(Dataset entries)
....

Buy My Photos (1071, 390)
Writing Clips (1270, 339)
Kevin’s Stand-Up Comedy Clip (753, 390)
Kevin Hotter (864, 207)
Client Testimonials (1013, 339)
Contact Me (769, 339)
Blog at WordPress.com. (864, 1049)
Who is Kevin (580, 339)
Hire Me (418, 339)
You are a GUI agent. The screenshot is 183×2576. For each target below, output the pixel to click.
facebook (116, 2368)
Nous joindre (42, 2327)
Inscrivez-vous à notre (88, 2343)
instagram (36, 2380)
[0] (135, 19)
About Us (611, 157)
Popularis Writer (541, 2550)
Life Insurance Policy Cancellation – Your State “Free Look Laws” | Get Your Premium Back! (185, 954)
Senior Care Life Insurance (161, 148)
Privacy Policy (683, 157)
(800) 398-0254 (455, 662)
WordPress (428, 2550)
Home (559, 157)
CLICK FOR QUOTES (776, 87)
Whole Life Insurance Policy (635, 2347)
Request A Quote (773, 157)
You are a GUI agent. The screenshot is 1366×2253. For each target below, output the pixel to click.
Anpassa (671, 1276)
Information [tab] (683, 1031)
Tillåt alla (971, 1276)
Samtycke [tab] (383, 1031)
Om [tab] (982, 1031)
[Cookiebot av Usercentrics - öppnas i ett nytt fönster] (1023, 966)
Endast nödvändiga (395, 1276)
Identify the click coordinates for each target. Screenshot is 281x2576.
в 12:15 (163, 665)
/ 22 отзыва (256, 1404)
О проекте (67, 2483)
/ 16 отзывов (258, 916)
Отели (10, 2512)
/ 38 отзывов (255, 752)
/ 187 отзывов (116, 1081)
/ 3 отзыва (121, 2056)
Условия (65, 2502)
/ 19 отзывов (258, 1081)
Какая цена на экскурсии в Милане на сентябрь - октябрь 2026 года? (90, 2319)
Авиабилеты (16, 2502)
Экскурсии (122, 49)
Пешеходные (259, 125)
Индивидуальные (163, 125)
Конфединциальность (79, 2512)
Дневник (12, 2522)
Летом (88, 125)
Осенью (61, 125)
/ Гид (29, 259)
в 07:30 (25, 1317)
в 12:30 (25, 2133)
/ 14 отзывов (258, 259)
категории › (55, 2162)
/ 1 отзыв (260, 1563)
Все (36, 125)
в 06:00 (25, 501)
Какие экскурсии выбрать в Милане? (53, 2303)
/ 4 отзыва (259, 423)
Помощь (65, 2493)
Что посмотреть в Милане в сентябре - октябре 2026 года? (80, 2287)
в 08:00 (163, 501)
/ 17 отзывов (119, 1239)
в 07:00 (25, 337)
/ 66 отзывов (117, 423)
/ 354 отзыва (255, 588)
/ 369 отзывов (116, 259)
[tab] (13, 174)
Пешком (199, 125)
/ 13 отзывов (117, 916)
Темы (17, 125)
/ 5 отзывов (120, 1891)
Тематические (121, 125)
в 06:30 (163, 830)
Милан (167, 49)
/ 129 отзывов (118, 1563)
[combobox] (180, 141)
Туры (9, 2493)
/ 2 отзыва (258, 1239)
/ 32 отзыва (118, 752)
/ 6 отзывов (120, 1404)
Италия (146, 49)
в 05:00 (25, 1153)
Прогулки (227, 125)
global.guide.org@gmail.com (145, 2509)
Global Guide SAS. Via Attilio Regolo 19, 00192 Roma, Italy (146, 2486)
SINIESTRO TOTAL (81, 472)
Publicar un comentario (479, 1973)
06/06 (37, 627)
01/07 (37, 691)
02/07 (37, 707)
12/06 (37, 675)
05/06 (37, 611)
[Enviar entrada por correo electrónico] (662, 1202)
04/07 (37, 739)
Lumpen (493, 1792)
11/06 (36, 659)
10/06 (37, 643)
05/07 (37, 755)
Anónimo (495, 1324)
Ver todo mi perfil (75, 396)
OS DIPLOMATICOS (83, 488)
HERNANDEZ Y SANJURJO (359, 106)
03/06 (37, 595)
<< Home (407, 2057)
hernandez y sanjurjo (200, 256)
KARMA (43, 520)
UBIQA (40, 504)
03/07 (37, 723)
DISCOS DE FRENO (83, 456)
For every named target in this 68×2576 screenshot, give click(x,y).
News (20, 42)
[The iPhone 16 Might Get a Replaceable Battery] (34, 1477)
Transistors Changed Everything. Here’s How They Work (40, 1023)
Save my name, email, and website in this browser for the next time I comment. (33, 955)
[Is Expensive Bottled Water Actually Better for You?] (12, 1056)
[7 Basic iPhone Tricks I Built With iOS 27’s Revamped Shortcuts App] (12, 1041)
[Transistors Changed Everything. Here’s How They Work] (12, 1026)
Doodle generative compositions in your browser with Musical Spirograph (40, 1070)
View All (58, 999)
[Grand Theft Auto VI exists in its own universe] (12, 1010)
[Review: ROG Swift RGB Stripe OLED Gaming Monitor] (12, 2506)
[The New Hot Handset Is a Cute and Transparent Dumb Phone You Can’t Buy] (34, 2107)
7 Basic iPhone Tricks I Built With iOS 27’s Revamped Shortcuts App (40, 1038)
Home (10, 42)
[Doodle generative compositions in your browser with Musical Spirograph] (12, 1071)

....

Every line from the one containing "[The New Hot" through the last line of the entries should be output exactly; nothing else belongs in the reply.

[The New Hot Handset Is a Cute and Transparent Dumb Phone You Can’t Buy] (34, 2107)
7 Basic iPhone Tricks I Built With iOS 27’s Revamped Shortcuts App (40, 1038)
Home (10, 42)
[Doodle generative compositions in your browser with Musical Spirograph] (12, 1071)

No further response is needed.